YOUR TASK: The expected output is every entry, repeated word for word.

DATA RECORDS:

———

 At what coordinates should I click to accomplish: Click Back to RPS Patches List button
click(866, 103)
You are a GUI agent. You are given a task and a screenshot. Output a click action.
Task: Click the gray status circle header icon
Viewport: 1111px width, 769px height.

———

SOLUTION:
 At what coordinates should I click to accomplish: Click Back to RPS Patches List button
click(866, 103)
You are a GUI agent. You are given a task and a screenshot. Output a click action.
Task: Click the gray status circle header icon
Viewport: 1111px width, 769px height.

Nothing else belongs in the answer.